Baca berita dengan sedikit iklan, klik di sini
Sehari menjelang acara amal Run to Rebuild, yang dimulai pada Sabtu pekan lalu, Hendra Wijaya justru merasa lebih santai. Tak ada lagi latihan yang digeber. Dia memilih menikmati harinya dengan beristirahat. ”Sekarang tinggal menikmati nonton dan makan saja,” kata pria yang dikenal sebagai pelari ultramaraton itu.
Bersama timnya, Hendra sudah menyusun rapi logistik, nutrisi, makanan, dan pakaian di kendaraan pengiring. Meski memiliki tim kesehatan dan ambulans sendiri, dia masih mengepak perlengkapan medis terpisah di kendaraan logistik untuk berjaga-jaga. Hendra bahkan menyiapkan delapan pasang sepatu lari. ”Antisipasi kalau hujan,” ujarnya, Jumat pekan lalu. ”Biar nyaman karena perjalanan jauh sepatu cepat aus.”

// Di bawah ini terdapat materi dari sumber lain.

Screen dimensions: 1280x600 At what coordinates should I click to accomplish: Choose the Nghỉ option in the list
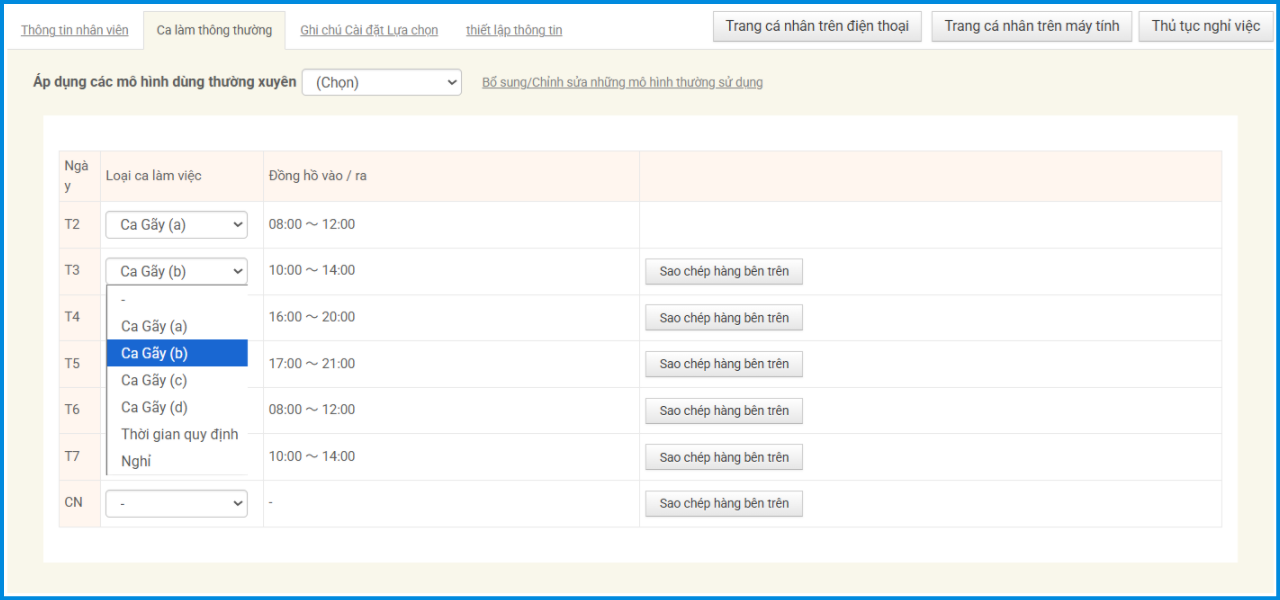point(136,461)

Hendra akan berlari sejauh 2.400 kilometer dalam lomba lari donasi untuk membantu warga yang terkena dampak gempa di Nusa Tenggara Barat dan Sulawesi Tengah itu. Dimulai dari gedung Balai Kota Bogor, Jawa Barat, pada 17 November, Hendra akan berlari dalam 24 hari dan finis di Palu. ”Lawan pelari sebenarnya dirinya sendiri,” kata Hendra, yang pernah berlari di pegunungan Himalaya dan Alpen, Gurun Gobi, hingga Kutub Utara.
Meski Run to Rebuild dibuat sebagai acara amal, Hendra sengaja memasang target tempuh layaknya mengikuti lomba. Setiap hari dia akan menempuh jarak 100 kilometer dengan waktu kurang dari 18 jam. Target waktu tersebut menjadi standar kualifikasi untuk lari ultramaraton sejauh 100 kilometer. ”Saya ingin di bawah 16 jam supaya bisa beristirahat lebih maksimal,” ujarnya.

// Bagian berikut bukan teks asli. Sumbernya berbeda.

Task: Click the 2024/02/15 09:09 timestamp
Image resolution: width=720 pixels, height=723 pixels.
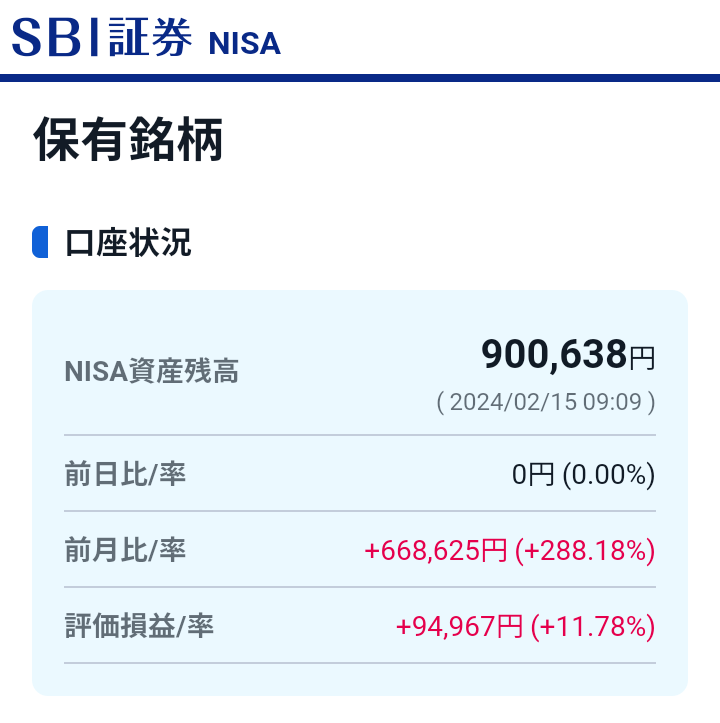Action: click(546, 402)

Olahraga lari jarak jauh membawa perubahan besar dalam hidup Hendra. Dia keranjingan berlari setelah mengalami kecelakaan sepeda yang membuat tangan kirinya patah pada 2008. ”Belajar sendiri, enggak pernah juga pakai pelatih, apalagi berlatih di trek kayak atlet itu,” kata Hendra, yang merupakan pemilik perusahaan garmen PT Rajawali Mulia Perkasa.
Berawal dari sekadar lari-lari hanya untuk menjaga kondisi tubuh, Hendra menjajal maraton, triatlon, dan ultramaraton. Dia orang Indonesia pertama yang berlari sejauh 566 kilometer dalam delapan hari di Kutub Utara pada 2015. Hendra juga menyelesaikan Legends 5, lima lomba ketahanan tubuh dengan jarak lebih dari 300 kilometer. ”Awalnya penasaran saja, ternyata bisa juga, ya,” ujar Hendra, 52 tahun.
Rasa penasaran juga membawa Adita Irawati terjun ke dunia lari jarak jauh. Awalnya dia hanya menikmati kegiatan lari santai bersama anak-anaknya di taman dekat rumahnya di kawasan Tebet, Jakarta Selatan. Adita bahkan tak punya latar belakang olahraga lari. ”Enggak kejar target apa pun, cuma mencoba 3 kilometer ternyata bisa, akhirnya diteruskan,” kata anggota staf khusus presiden itu di kantornya, awal November lalu.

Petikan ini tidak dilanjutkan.